# [Aim of the exercise]
From the listing below, output only the lines starting at the line that has "Task: Click the" and ending at the line that has "Where should I", exactly as they appear, ends included.
** Material provided follows **
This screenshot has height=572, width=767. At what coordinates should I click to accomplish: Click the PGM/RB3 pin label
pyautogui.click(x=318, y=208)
** End of Material provided **
** Material provided follows **
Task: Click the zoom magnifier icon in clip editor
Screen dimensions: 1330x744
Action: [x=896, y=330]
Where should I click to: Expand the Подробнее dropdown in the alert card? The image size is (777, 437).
** End of Material provided **
** Material provided follows **
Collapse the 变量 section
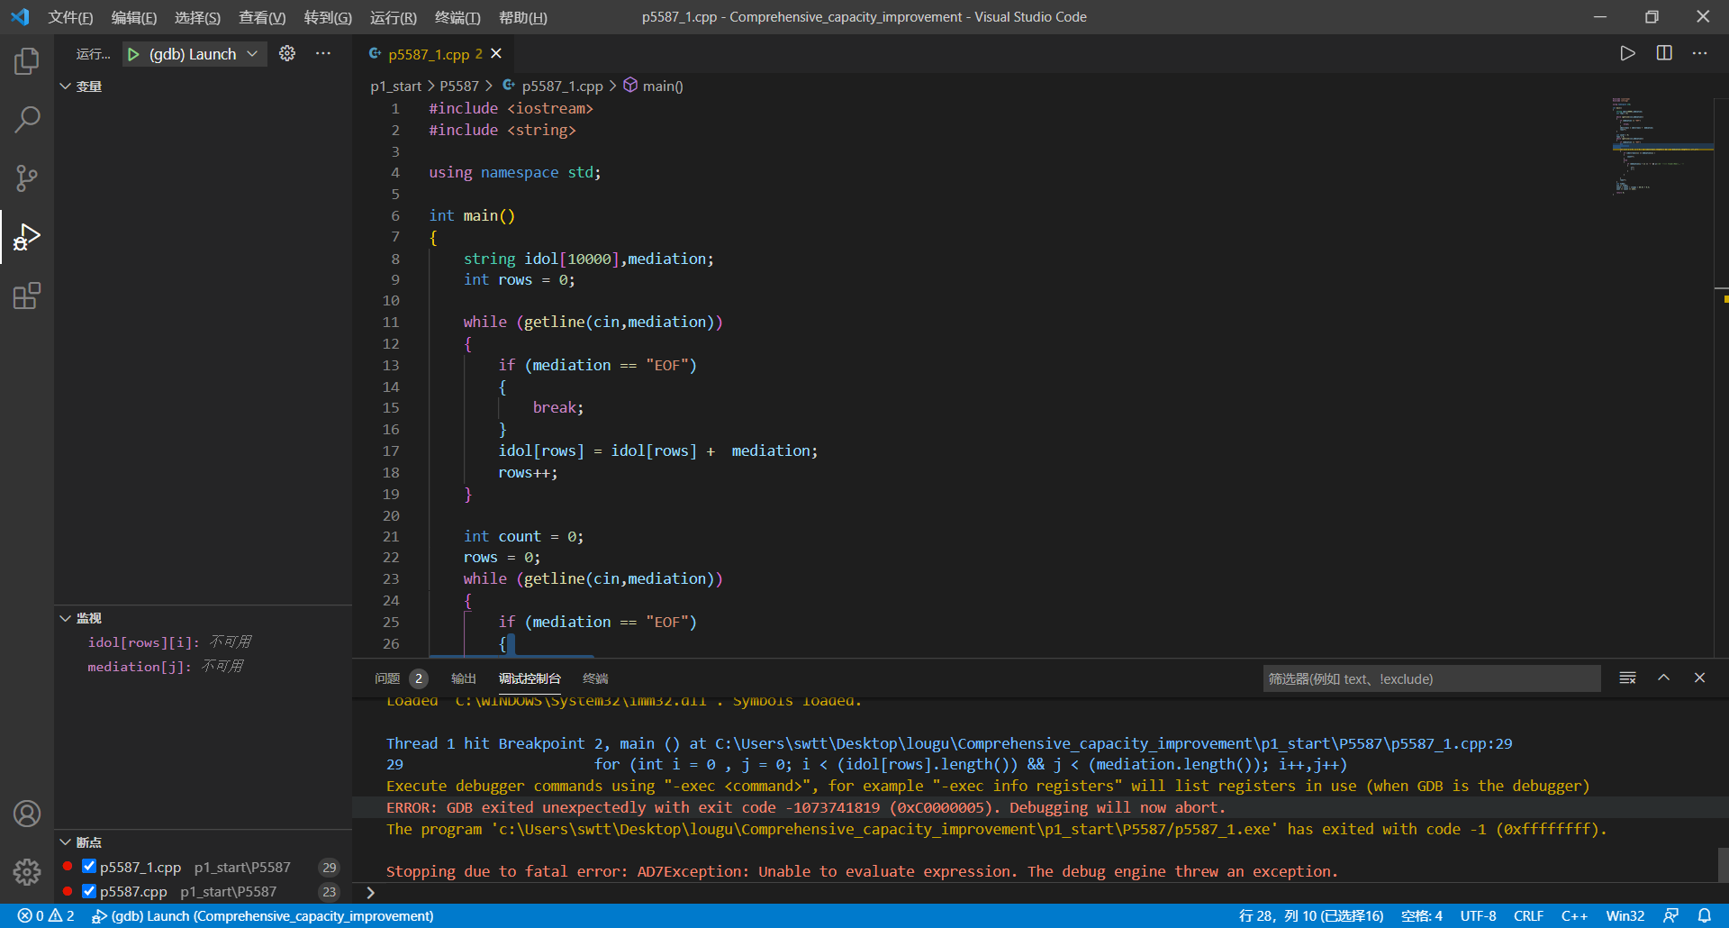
** End of Material provided **
# [Problem solution]
Task: Click the zoom magnifier icon in clip editor
Screen dimensions: 1330x744
Action: [x=896, y=330]
Where should I click to: Expand the Подробнее dropdown in the alert card? The image size is (777, 437).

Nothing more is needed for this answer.